Key levels traders are monitoring:
- Resistance: $3,200 breakout could open path to $3,300-$4,000
- Support: Major short-term support sits around $3,000
CPI data released today is expected to increase volatility. CW8900 highlighted that ETH “still has CME gap around 3k,” suggesting this level could act as a magnet short-term. Lennaert Snyder outlined potential trades for both directions based on price reactions to $3,170 and $3,060 levels.
ETH/BTC Rotation Gains Momentum
Ethereum’s performance relative to Bitcoin is drawing attention from analysts. Alex Wacy’s chart shows ETH/BTC breaking out of a multi-year downtrend similar to the 2015-2018 pattern that preceded a major ETH surge.
The ETH/BTC ratio currently sits at 0.0343, with chart analysis pointing toward a potential move to 0.15 if the breakout sustains. Wacy characterized this as “the biggest $ETH rotation in 8 years,” noting it “tests patience, not intelligence.”
The current market structure includes significantly more capital and larger institutional players compared to the 2015-2018 cycle, potentially amplifying any sustained rotation.
Institutional Outlook
Standard Chartered has revised its long-term Ethereum projections upward. The bank now targets:
- $30,000 by 2029
- $40,000 by 2030
Kyledoops shared these projections while clarifying they represent long-term views based on Ethereum’s role in on-chain finance rather than short-term trading calls or cycle timing predictions.

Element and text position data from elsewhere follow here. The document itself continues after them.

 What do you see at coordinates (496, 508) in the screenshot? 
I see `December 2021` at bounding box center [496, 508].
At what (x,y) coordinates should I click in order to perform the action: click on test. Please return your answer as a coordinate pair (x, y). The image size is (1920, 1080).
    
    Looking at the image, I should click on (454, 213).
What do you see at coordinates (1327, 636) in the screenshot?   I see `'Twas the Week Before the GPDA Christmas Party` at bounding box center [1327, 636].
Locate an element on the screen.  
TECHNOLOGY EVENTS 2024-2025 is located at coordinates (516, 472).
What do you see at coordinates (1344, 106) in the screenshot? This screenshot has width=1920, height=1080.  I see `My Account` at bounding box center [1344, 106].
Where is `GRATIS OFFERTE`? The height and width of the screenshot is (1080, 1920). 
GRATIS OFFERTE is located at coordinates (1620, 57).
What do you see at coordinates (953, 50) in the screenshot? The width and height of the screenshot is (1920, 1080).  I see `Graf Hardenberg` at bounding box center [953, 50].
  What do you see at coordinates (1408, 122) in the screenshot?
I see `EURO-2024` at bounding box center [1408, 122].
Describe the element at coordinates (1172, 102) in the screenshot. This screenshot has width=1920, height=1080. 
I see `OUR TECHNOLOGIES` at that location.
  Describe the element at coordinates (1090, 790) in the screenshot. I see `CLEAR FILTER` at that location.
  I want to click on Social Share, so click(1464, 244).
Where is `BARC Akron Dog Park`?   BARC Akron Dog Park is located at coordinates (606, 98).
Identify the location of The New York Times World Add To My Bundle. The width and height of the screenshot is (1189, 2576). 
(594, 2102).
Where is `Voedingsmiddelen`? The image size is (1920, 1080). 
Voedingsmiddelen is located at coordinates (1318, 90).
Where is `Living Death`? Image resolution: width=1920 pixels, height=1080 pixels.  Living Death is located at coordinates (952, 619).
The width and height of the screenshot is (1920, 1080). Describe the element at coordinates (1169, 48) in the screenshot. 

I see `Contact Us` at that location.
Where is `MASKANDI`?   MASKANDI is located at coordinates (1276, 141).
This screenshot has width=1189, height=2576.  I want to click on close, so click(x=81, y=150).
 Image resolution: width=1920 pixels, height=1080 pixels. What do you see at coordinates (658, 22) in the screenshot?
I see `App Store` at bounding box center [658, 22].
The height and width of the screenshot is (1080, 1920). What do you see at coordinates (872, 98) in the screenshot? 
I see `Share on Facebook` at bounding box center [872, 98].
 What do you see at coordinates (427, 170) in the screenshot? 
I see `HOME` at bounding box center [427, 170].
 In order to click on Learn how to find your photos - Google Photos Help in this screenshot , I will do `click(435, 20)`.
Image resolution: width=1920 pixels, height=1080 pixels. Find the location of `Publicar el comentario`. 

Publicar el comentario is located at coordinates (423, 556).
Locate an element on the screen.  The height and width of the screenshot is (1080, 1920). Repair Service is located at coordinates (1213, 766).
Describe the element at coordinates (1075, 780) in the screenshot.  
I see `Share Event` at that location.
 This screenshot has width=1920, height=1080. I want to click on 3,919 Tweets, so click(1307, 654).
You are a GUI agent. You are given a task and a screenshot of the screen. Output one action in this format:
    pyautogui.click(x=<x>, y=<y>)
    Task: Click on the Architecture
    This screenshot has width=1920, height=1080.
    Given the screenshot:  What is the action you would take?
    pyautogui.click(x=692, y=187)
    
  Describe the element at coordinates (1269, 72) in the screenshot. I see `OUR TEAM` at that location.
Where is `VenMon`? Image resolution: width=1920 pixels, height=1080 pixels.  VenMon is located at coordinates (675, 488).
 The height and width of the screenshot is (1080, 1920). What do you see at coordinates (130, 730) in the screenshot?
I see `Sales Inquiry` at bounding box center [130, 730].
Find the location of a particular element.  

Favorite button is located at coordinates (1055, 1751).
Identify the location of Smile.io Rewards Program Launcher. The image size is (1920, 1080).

The bullish technical setup combined with increasing institutional adoption creates a compelling narrative for Ethereum’s potential trajectory, though past performance doesn’t guarantee future results.
Key Takeaways
Ethereum’s chart pattern has historically preceded significant rallies, with the most recent similar setup in July 2025 leading to an 89% gain. The current technical alignment, combined with ETH/BTC rotation momentum and institutional price targets, suggests potential for substantial moves if key resistance levels break.
Traders should monitor the $3,200 level closely, as a sustained break above this resistance could accelerate momentum toward the $3,300-$4,000 range. The $3,000 support level remains critical for maintaining the current bullish structure.